2. A raster scan display system according to claim 1 in which said
switch control means is responsive to the sensing of inequality or
equality between a picture element data group in the selected
stream and the data group from the data processing device to
provide outputs, respectively, to cause the multiplexer to pass the
picture element data group in the selected stream or the
corresponding data group in the other stream.
3. A raster scan display system according to claim 1 including a
priority line coupled from said data processing device to the
switch control means and energizable to select the data stream from
one or the other of the memories for comparison with the selected
picture element value data group.
4. A raster scan display system according to claim 2 including a
priority line coupled from said data processing device to the
switch control means and energizable to select the data stream from
one or the other of the memories for comparison with the selected
picture element value data group.
5. A raster scan display system according to claim 3 including an
enable line coupled from said data processing device to the switch
control means, said switch control means being responsive to a
first signal on the enable line to perform said comparison or to a
second signal on the enable line to disable the comparison to
provide an output signal to the multiplexer to select one only of
the streams of data for passage through the multiplexer.
6. A raster scan display system according to claim 5 in which said
switch control means includes means responsive to the signals on
the priority and enable lines and operative in response to a said
second signal on the enable line to provide output signals to the
multiplexer to select the streams of data from the first or the
second memory for passage through the multiplexer in accordance
with signals on the priority line.

GIVEN DATA:
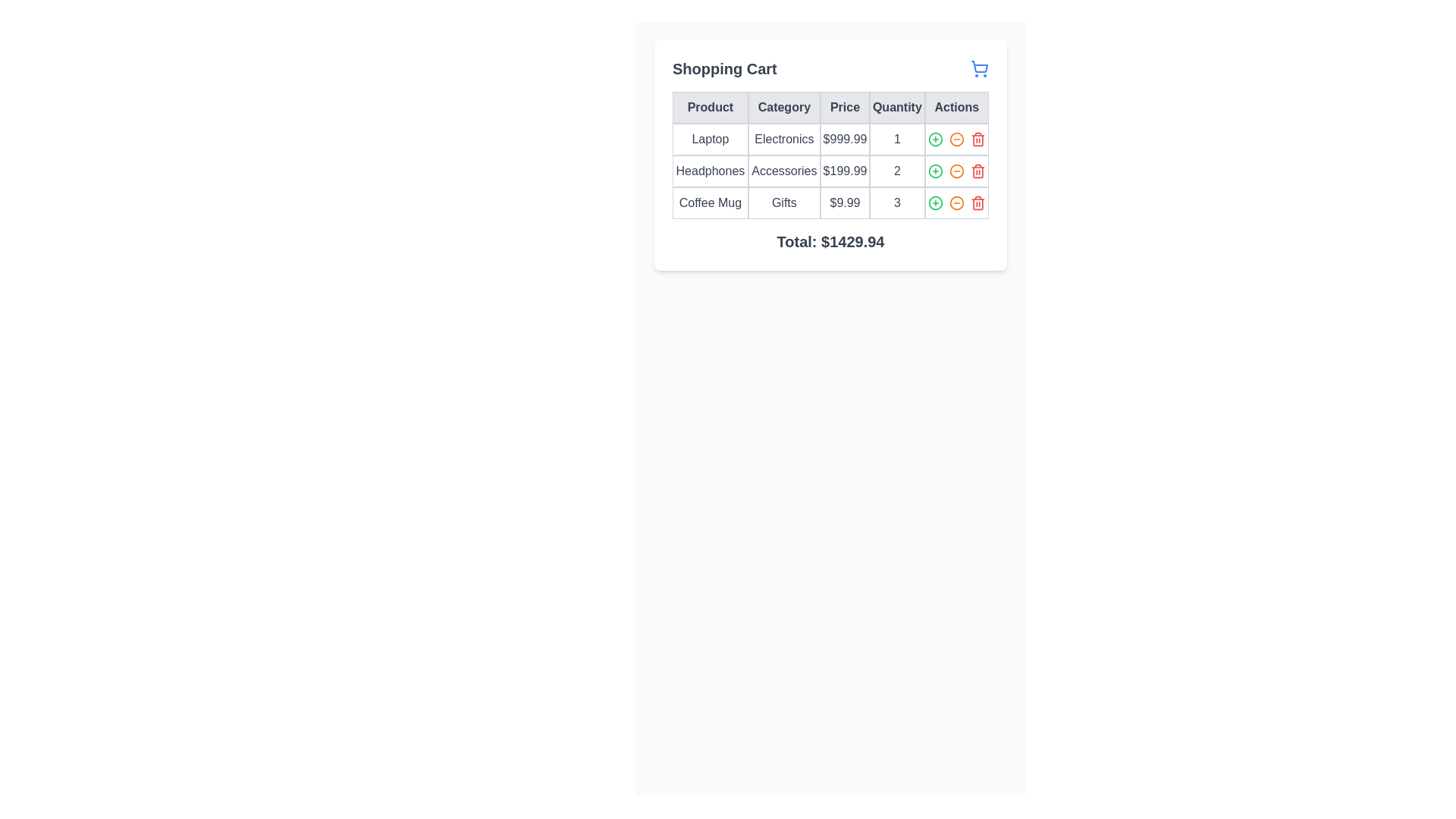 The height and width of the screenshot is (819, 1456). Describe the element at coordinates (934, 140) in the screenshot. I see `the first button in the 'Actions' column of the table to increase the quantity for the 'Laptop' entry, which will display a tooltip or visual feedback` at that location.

EXERCISE TASK A: Using the raster scan display claims, say whether each statement agrees with the text: (i) claim 4 is based on claim 2; (ii) the enable line runs from the data processing device straight to the multiplexer; (iii) claim 6 is based on claim 3. Answer yes or no for each and quote the deciding words.
EXERCISE TASK B: Retype the part of the raster scan display claims starting with "2. A raster" and going on through "the other stream.".

COMPLETE ANSWER A:
(i) Yes: "4. A raster scan display system according to claim 2"
(ii) No: "an enable line coupled from said data processing device to the switch control means"
(iii) No: "6. A raster scan display system according to claim 5"

COMPLETE ANSWER B:
2. A raster scan display system according to claim 1 in which said
switch control means is responsive to the sensing of inequality or
equality between a picture element data group in the selected
stream and the data group from the data processing device to
provide outputs, respectively, to cause the multiplexer to pass the
picture element data group in the selected stream or the
corresponding data group in the other stream.